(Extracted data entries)
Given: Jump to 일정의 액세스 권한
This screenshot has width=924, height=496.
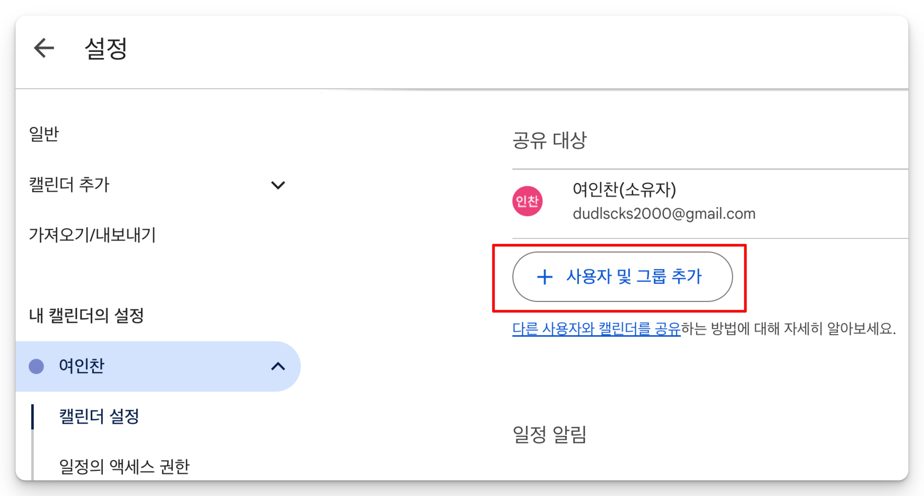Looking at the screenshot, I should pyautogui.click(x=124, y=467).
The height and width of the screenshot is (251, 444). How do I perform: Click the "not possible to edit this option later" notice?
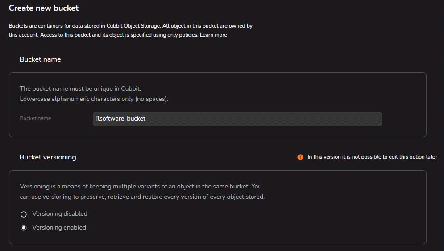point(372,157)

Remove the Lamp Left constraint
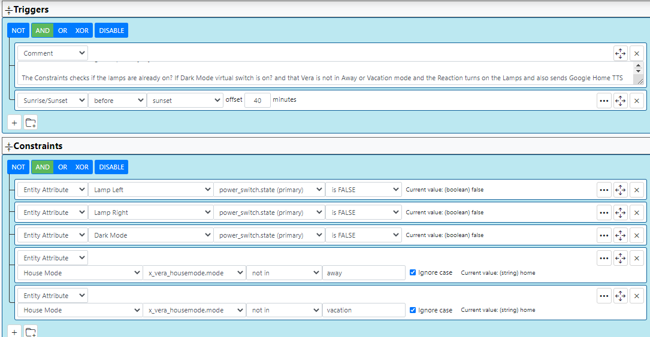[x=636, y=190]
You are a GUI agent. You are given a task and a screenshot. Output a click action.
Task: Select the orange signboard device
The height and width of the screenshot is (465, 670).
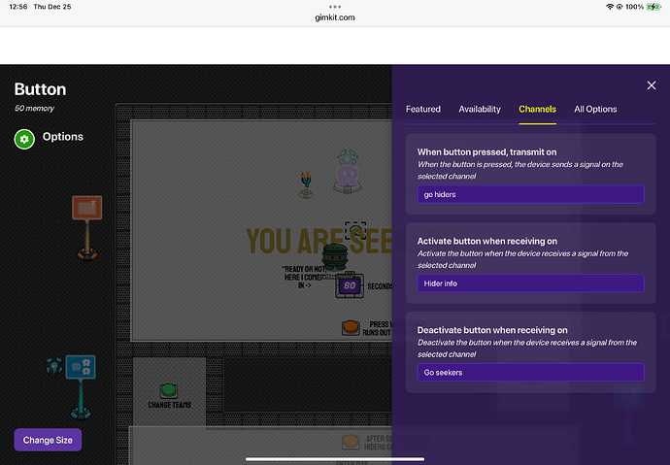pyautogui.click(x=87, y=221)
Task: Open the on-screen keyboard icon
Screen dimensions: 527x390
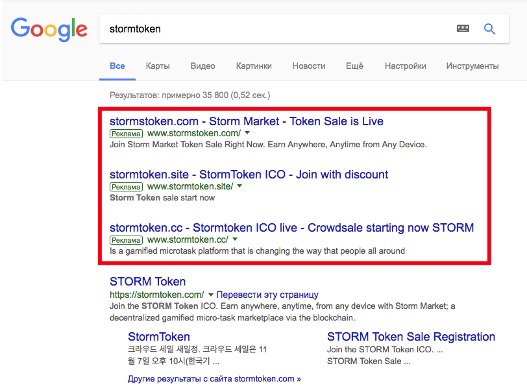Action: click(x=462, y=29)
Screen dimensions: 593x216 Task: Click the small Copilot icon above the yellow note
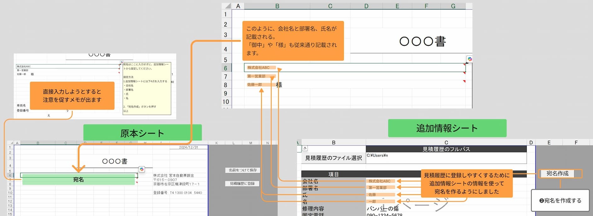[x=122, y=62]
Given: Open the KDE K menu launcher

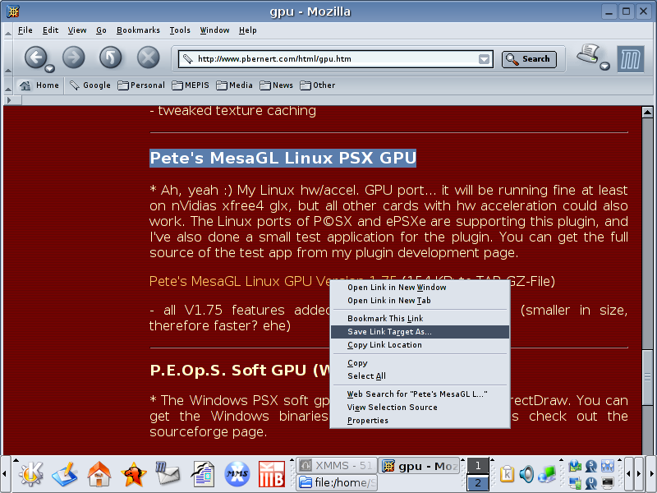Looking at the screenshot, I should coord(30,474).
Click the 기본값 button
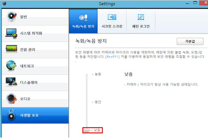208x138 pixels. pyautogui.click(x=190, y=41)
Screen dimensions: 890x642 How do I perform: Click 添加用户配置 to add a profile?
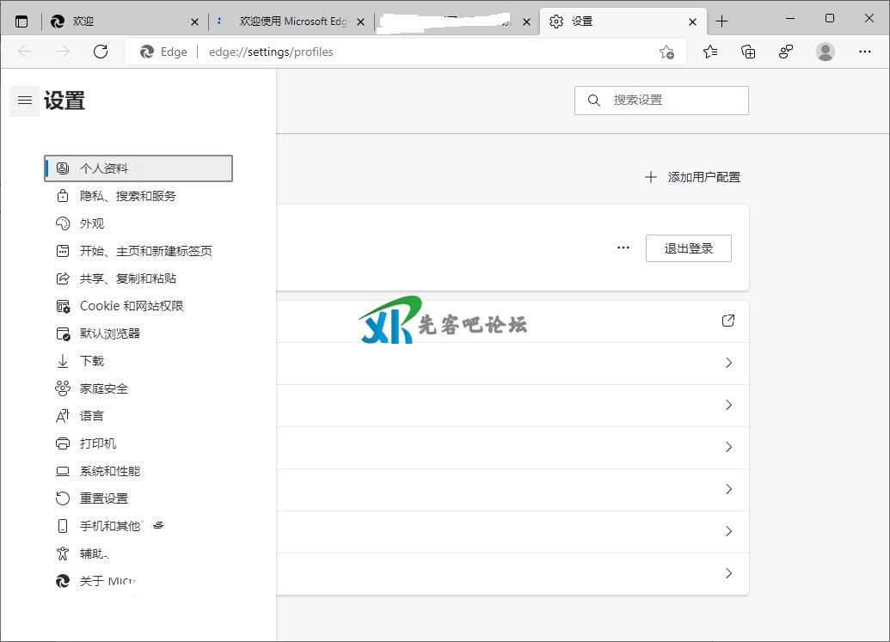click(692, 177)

### WHAT YOU ARE ASKED TO DO
Pictures excluded, return exactly the lines from the one with "This screenshot has width=924, height=496." through the final line of the entries above, both included.

### RESPONSE
This screenshot has width=924, height=496.
Looking at the screenshot, I should pyautogui.click(x=124, y=467).
The height and width of the screenshot is (251, 444). How do I perform: Click the "not possible to edit this option later" notice?
point(372,157)

Remove the Lamp Left constraint
[x=636, y=190]
You are a GUI agent. You are given a task and a screenshot. Output a click action.
Task: Select the orange signboard device
The height and width of the screenshot is (465, 670).
pyautogui.click(x=87, y=221)
Task: Open the on-screen keyboard icon
Screen dimensions: 527x390
Action: click(x=462, y=29)
Screen dimensions: 593x216 Task: Click the small Copilot icon above the yellow note
[x=122, y=62]
Given: Open the KDE K menu launcher

Looking at the screenshot, I should coord(30,474).
Click the 기본값 button
208x138 pixels. pyautogui.click(x=190, y=41)
Screen dimensions: 890x642 How do I perform: Click 添加用户配置 to add a profile?
click(692, 177)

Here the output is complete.